Kurang banyak terungkap bahwa persentase pertumbuhan itu dihitung dari nilai PDB riil atau harga konstan. PDB riil mencerminkan banyaknya barang dan jasa yang diproduksi. Semestinya disebut pulih bukan saja setara dengan nilai sebelum pandemi, melainkan dengan “andai tak ada pandemi”.
Sebagai contoh, PDB riil tahun 2019 sebesar Rp10.949 triliun dan tahun 2020 sebesar Rp10.722 triliun. Nilainya berkurang dan persentase perubahannya biasa disebut pertumbuhan ekonomi sebesar minus 2,07%. Padahal selama lima tahun sebelumnya (2015-2019) laju pertumbuhan rata-rata sebesar 5,03%. Bahkan, rata-rata pada periode 2005-2014 mencapai 5,72%.
Untuk diklaim pulih seharusnya bukan mencapai nilai tahun 2019, melainkan memperhitungkan andai berlangsung pada lintasan pertumbuhan rata-ratanya. Sederhananya mengejar kehilangan nilai produksi barang dan jasa, akibat sempat kontraksi.

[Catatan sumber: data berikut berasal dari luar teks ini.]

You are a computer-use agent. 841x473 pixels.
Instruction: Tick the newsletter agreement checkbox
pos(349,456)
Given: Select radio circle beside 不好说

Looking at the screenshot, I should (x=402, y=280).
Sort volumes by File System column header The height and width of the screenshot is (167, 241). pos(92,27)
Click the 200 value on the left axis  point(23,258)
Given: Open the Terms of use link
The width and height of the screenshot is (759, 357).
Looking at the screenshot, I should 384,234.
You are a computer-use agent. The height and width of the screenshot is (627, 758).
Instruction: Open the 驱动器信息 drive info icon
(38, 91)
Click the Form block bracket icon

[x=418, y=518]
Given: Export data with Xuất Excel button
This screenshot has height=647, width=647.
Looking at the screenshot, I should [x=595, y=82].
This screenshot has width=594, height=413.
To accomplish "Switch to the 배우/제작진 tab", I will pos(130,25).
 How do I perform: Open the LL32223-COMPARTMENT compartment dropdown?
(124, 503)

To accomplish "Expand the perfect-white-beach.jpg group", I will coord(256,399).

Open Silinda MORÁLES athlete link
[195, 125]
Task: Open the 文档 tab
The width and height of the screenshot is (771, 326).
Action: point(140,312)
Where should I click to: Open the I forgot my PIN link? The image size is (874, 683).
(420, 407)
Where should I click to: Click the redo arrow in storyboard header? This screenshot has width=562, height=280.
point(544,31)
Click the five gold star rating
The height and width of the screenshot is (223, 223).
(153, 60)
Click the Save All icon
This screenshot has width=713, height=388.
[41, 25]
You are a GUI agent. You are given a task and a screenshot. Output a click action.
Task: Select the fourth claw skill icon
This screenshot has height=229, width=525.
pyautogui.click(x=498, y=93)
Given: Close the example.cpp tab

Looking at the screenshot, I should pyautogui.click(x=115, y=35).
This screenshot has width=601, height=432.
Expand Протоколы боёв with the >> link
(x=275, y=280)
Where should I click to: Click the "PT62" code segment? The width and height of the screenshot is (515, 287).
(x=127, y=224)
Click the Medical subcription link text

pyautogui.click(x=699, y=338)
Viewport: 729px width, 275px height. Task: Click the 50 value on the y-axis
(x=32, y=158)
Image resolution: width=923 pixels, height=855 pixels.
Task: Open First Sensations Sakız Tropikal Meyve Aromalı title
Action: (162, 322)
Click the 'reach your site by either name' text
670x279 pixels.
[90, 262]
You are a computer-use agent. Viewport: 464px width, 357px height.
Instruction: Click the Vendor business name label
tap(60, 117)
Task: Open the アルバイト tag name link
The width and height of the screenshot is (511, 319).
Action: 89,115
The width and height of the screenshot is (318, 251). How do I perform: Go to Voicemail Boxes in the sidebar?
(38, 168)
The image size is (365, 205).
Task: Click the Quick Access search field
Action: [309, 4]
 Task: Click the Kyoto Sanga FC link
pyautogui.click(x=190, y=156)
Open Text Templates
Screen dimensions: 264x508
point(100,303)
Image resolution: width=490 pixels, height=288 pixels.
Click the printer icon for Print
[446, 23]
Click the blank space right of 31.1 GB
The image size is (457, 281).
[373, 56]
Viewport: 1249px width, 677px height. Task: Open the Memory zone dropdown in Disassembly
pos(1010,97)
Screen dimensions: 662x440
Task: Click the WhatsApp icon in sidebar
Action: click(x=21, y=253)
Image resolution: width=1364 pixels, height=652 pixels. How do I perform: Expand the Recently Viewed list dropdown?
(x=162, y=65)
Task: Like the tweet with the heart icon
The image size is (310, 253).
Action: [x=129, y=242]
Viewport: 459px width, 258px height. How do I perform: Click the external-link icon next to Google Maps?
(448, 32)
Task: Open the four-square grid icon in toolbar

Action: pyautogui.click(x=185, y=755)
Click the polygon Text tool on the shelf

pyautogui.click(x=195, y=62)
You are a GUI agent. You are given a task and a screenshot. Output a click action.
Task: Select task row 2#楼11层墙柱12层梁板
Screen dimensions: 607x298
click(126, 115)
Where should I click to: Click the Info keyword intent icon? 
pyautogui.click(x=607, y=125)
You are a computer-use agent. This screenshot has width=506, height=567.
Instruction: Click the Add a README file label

Dengan memakai rata-rata tumbuh 5% saja, maka PDB riil yang “pulih” adalah sebagai berikut: Rp12.072 triliun (2021). Rp12.675 triliun (2022), Rp13.309 triliun (2023), Rp13.974 triliun (2024), Rp14.673 triliun (2025), dan seterusnya.
Pemerintah membuat proyeksi pertumbuhan ekonomi sampai dengan 2025 berupa rentang as usual dan asumsi reform dalam Nota Keuangan dan RAPBN 2022. Bisa dihitung nilai PDB riilnya. Ketika dibandingkan dengan andai tak ada pandemi tadi, proyeksi optimis berasumsi reformasi struktural pun masih belum pulih hingga tahun 2025.
Begitu pula dengan proyeksi pertumbuhan ekonomi dan PDB riil Indonesia dari International Monetary Fund (IMF). Belum pulih hingga tahun 2026 jika memakai ukuran di atas. Bahkan, PDB riil 2021 diprakiraan IMF hanya sedikit di atas tahun 2019, yakni sebesar Rp11.065 triliun. Pada tahun 2019 sebesar Rp10.949 triliun, atau tumbuh 1,06% selama dua tahun.
Kedua, kondisi ketenagakerjaan. Jumlah pengangguran terbuka meningkat dari 7,10 juta orang (Agustus 2019) menjadi 9,77 juta orang (Agustus 2020). Hanya menurun menjadi 9,10 juta orang pada Agustus 2021. Tingkat pengangguran terbuka (TPT) naik dari 5,28% pada Agustus 2019 menjadi 7,07% pada Agustus 2020. Hanya menurun menjadi 6,49% pada Agustus 2021.
Proyeksi IMF atas TPT Indonesia akan mencapai 5,30% pada tahun 2025 atau masih sedikit lebih tinggi dibanding tahun 2019. Baru pada tahun 2026 mencapai 5,20%. Apalagi jika diperhitungkan laju penurunan rata-rata lima tahun terakhir sebelum pandemi, yang seharusnya berlanjut.
Masalah ketenagakerjaan yang serius bukan hanya pada TPT. Contohnya jumlah pekerja tidak penuh atau mereka yang bekerja di bawah 35 jam seminggu yang meningkat dari 36,54 juta orang (Agustus 2019) menjadi 46,43 juta orang (Agustus 2020). Dan masih meningkat menjadi 46,79 juta orang pada Agustus 2021.